Difficulty with basic mathematics and computational skills may often be evident at a very young age. As preschoolers, children who struggle with math may have trouble identifying numbers, learning to count, and recalling simple addition facts. Elementary school students with math difficulties may seem to know math facts one day, only to forget them the next, or may have to go very slowly in completing math homework, as if they were learning to solve each problem for the first time. Many children struggle to learn core mathematics skills. Some students may be able to master simple calculations, but not be able to automatically apply these skills to higher-order mathematics, including algebra, geometry, statistics, or calculus.

**Children who struggle with mathematics typically have difficulty in one or more of the following three areas:**

- Math computation: The ability to do simple mathematical operations such as addition, subtraction, multiplication, and division.

- Math fluency: The capacity to automatically recall and apply math facts, formulae, and computations.

- Math concepts: Understanding mathematical concepts such as time, distance, geometry, grouping, sequencing, graphing, and mathematical relationships.

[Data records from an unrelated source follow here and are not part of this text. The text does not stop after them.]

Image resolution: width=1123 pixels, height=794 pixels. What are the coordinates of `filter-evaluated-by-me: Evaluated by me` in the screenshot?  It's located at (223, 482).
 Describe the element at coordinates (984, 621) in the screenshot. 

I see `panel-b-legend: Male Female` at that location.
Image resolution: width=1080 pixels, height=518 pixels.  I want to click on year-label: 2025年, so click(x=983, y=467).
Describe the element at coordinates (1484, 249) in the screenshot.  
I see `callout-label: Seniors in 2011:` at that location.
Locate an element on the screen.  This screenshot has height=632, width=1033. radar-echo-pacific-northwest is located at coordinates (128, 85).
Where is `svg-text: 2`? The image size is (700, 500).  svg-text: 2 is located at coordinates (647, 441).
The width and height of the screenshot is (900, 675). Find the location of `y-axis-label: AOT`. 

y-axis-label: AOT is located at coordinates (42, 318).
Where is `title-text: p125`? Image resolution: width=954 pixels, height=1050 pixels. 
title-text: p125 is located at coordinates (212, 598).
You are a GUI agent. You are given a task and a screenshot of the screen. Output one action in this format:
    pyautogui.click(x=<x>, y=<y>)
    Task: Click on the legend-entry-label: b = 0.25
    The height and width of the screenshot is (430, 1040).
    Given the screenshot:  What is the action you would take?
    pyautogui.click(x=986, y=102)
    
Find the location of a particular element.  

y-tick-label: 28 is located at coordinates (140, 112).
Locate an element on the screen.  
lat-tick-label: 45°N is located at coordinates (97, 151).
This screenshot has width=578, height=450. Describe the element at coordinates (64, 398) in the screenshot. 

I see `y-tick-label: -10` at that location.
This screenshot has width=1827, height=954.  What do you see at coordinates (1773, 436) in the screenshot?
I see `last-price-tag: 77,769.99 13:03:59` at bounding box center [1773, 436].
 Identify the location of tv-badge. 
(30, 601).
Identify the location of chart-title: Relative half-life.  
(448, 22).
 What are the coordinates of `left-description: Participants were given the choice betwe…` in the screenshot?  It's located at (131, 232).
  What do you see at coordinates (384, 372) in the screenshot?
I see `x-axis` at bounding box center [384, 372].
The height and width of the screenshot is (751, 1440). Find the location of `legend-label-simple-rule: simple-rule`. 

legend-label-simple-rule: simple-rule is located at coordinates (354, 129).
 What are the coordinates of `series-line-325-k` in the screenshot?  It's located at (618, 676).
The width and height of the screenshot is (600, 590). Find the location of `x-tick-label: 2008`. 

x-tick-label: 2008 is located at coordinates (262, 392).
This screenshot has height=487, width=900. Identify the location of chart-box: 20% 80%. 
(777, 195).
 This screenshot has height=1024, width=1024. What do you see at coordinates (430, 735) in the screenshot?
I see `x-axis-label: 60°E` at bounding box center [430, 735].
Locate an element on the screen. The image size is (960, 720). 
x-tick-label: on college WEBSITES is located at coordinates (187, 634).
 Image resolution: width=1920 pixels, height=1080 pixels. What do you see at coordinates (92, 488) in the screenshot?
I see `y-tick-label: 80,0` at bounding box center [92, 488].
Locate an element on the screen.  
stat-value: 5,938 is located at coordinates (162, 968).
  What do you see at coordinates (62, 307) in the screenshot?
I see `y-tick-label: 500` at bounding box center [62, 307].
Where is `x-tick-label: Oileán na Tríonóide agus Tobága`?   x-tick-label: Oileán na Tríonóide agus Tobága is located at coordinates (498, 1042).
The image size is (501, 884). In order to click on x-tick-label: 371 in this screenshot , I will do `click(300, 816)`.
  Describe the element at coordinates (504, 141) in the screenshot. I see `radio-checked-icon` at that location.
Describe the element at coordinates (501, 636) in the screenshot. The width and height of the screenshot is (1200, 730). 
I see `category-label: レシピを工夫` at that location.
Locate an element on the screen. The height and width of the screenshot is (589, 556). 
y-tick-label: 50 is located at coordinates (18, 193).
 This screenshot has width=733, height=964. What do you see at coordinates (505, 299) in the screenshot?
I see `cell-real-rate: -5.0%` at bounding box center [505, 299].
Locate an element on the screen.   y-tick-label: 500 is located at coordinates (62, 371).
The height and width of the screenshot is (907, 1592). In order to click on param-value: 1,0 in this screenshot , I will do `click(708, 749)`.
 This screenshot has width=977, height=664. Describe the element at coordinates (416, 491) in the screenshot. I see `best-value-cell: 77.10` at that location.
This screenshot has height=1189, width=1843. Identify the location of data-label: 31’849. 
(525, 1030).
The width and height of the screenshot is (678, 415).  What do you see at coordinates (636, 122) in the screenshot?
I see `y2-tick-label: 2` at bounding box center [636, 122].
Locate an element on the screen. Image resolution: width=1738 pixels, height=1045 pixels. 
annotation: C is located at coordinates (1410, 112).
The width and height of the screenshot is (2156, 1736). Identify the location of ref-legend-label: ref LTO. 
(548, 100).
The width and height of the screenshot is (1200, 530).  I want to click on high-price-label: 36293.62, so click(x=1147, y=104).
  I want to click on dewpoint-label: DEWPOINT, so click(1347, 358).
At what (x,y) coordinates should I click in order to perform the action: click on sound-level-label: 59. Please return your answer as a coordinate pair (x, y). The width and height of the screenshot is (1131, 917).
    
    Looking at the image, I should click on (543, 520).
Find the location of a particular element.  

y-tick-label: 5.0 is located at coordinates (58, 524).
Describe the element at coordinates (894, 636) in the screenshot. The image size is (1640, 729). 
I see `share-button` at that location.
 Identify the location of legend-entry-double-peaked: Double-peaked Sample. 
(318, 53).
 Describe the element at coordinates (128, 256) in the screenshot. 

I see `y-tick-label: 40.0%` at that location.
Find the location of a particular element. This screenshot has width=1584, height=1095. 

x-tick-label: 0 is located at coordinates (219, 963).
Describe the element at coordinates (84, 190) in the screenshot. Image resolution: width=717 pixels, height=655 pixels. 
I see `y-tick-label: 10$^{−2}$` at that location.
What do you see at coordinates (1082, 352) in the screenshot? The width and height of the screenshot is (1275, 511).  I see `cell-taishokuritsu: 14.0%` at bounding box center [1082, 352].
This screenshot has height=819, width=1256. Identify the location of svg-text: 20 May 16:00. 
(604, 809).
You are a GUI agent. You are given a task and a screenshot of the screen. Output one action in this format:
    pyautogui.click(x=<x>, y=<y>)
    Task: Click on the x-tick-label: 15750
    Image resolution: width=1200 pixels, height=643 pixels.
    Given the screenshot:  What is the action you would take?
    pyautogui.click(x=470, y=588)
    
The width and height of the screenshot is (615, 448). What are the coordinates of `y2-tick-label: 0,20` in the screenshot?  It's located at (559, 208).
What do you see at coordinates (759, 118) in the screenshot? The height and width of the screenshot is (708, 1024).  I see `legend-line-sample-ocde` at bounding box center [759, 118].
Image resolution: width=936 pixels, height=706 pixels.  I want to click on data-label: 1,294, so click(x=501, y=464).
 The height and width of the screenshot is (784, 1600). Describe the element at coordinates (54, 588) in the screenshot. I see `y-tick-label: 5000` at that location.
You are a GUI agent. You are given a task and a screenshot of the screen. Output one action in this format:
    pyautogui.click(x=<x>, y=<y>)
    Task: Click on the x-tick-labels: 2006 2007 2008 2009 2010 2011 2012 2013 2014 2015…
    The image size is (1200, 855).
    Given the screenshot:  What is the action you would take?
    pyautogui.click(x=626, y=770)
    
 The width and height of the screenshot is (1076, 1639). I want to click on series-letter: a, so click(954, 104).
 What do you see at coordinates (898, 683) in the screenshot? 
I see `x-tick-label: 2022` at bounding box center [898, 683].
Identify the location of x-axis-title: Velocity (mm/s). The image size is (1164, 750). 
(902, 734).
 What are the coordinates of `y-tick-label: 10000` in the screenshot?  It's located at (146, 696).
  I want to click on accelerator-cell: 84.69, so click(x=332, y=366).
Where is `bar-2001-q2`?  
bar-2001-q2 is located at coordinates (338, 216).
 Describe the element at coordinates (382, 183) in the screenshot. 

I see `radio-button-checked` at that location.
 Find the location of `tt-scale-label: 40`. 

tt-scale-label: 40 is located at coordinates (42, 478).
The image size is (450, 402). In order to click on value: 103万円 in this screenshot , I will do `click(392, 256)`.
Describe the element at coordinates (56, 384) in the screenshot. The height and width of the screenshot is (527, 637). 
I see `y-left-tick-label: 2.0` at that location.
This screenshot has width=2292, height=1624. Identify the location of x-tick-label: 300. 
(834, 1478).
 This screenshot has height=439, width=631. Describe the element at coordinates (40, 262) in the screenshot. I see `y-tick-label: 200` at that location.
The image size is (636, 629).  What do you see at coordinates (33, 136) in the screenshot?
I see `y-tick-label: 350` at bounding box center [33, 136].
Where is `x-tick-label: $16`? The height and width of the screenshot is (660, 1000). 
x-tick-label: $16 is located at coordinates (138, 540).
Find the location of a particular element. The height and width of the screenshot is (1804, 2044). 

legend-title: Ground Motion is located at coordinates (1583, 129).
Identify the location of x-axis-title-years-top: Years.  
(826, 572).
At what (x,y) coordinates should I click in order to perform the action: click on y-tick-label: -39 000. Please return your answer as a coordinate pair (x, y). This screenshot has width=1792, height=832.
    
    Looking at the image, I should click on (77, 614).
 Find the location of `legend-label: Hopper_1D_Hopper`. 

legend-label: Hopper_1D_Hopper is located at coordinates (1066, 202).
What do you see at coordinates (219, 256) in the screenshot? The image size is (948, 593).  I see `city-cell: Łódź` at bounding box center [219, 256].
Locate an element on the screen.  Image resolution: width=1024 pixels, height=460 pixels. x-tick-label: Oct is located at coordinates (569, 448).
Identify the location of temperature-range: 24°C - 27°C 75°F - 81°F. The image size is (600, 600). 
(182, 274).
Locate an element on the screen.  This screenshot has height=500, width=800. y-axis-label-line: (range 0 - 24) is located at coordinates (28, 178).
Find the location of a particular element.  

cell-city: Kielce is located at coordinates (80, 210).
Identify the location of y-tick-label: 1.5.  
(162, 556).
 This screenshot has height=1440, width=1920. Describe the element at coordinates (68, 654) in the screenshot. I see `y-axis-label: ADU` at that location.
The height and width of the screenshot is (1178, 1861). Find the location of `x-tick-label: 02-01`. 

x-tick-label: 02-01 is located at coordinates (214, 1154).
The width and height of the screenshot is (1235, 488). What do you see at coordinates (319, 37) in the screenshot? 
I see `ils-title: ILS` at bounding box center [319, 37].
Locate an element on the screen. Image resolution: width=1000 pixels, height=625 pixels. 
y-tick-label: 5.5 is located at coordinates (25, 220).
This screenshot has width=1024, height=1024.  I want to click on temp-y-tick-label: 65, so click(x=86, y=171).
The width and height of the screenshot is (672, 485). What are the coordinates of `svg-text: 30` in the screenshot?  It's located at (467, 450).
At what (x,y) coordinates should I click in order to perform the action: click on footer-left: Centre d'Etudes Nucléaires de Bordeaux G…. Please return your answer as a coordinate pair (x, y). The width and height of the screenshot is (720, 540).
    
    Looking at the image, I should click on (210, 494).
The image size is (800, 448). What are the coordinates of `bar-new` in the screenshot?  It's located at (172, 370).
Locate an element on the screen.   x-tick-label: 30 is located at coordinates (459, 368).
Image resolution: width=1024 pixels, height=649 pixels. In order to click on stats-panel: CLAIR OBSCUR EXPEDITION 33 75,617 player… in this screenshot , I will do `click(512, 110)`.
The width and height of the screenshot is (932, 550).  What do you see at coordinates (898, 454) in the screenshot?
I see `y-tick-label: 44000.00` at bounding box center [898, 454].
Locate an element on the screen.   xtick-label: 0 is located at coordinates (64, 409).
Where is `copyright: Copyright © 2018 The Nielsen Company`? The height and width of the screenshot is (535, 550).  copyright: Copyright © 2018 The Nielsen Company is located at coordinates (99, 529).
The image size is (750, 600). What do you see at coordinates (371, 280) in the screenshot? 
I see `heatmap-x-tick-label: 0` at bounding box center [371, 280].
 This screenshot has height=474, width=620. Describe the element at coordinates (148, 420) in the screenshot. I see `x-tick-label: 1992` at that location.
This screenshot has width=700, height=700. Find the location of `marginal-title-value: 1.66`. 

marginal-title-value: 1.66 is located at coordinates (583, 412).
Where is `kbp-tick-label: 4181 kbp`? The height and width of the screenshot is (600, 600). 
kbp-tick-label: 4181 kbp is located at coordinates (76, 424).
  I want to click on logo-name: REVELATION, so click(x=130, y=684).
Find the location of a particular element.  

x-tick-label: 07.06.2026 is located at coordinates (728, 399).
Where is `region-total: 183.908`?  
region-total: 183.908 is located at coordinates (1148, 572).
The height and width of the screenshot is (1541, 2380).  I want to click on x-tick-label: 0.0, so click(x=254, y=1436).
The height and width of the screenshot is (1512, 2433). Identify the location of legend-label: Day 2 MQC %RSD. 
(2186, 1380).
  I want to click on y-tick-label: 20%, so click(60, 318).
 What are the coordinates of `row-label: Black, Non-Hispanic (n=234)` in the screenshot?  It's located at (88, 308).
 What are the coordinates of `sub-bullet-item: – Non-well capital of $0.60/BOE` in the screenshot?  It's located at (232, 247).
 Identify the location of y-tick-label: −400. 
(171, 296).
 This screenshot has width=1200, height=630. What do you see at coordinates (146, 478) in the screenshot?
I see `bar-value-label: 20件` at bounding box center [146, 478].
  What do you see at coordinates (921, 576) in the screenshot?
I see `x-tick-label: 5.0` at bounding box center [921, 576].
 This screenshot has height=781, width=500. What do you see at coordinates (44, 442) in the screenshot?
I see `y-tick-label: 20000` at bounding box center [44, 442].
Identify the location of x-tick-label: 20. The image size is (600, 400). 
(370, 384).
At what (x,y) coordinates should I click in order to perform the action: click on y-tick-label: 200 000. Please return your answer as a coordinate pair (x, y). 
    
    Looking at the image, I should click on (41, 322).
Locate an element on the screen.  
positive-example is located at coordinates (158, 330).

Learn more about these crucial skills for mathematics:

**Math Computation**

Math computation is defined as the ability to calculate, or use a mathematical operation, to study quantity, structure, space, or change. Individuals with strong math computational skills are able to learn and retain math facts with greater ease, and apply calculation skills efficiently. Children who struggle with math computation may have difficulty solving basic math problems in their heads or struggle while working out complex math problems, even with the use of a calculator.

**Math Fluency**

Math fluency is described as the ability to solve math problems in an effortless, efficient, and clear fashion, and takes into account the pace with which one can perform calculations. Math fluency enables students to automatically complete a mathematical task without having to figure out each step of the problem as if they were attempting it for the first time.

**Math Concepts**

Math concepts allow students to understand the relationships between numbers and operations and to apply this knowledge to the real world. Individuals who understand mathematical concepts are often described as having a good “number sense.” Conceptual math underlies an understanding of higher order mathematics and is a key component of sciences, statistics, and computer programming. Students who have difficulty with math concepts may find it problematic to do word problems because they cannot identify the crucial information needed to solve the problem. They may also experience difficulty understanding graphs, symbols, and higher-level mathematics.